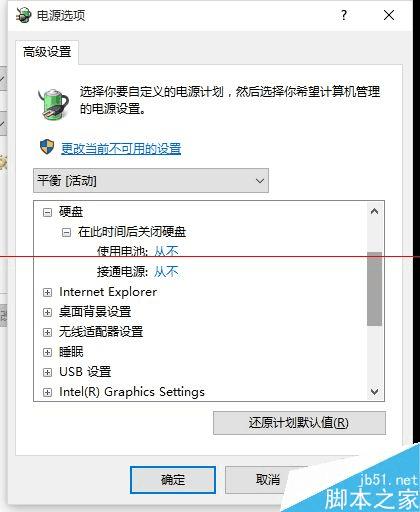This screenshot has height=512, width=420.
Task: Expand the Internet Explorer settings node
Action: (x=47, y=292)
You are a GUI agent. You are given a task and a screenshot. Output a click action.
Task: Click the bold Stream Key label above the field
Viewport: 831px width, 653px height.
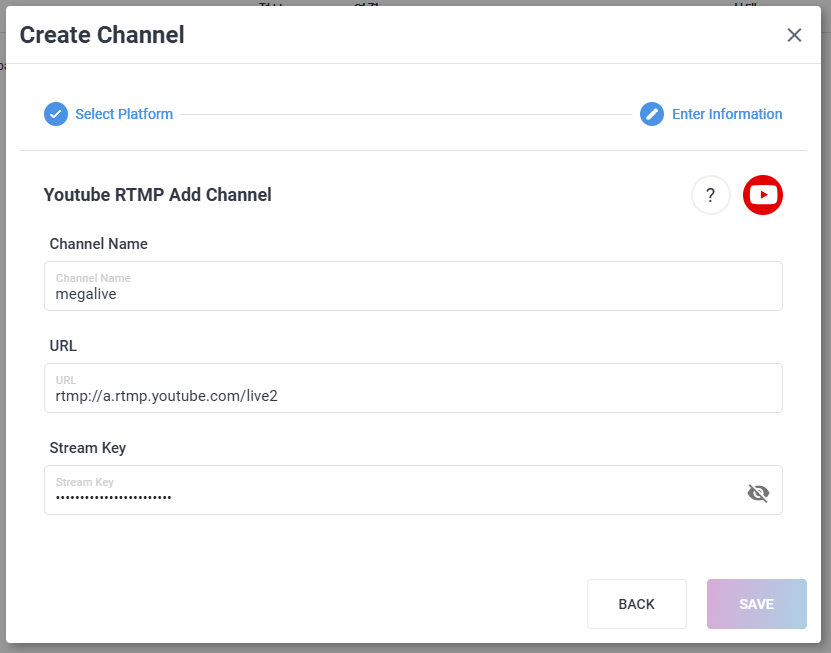[88, 448]
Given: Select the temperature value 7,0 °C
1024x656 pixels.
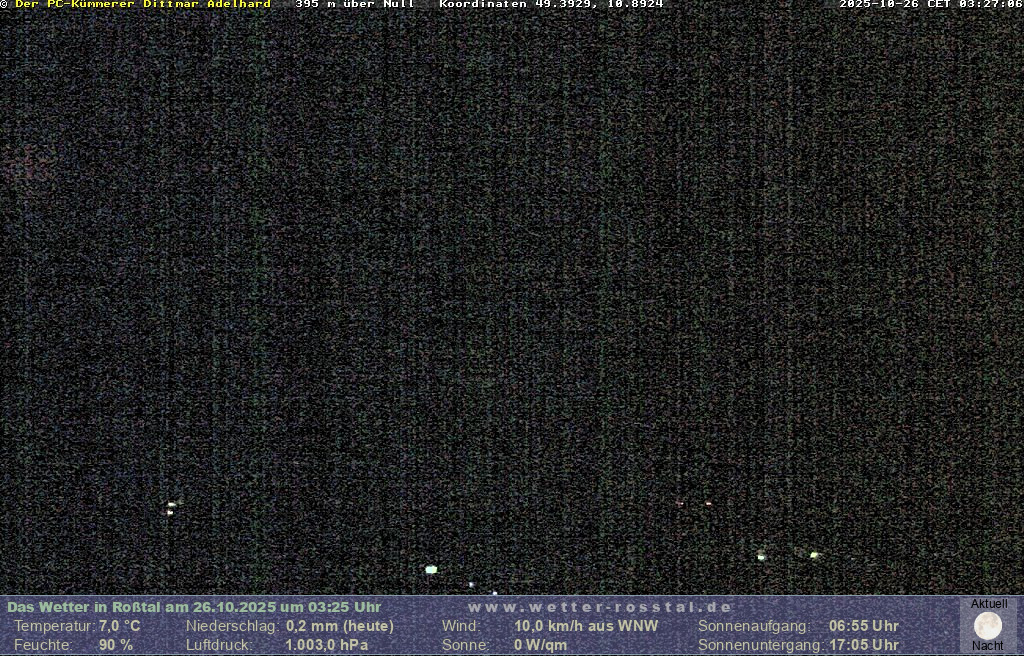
+--
WORK INSTRUCTIONS
Beginning at the line with "You are a GUI", reproduce word for word each line through the last line of the records. Include both ends but no pictures.

SOLUTION TO THE EXERCISE
You are a GUI agent. You are given a task and a screenshot. Output a click action.
Task: Click the bold Stream Key label above the field
Viewport: 831px width, 653px height.
[88, 448]
Given: Select the temperature value 7,0 °C
1024x656 pixels.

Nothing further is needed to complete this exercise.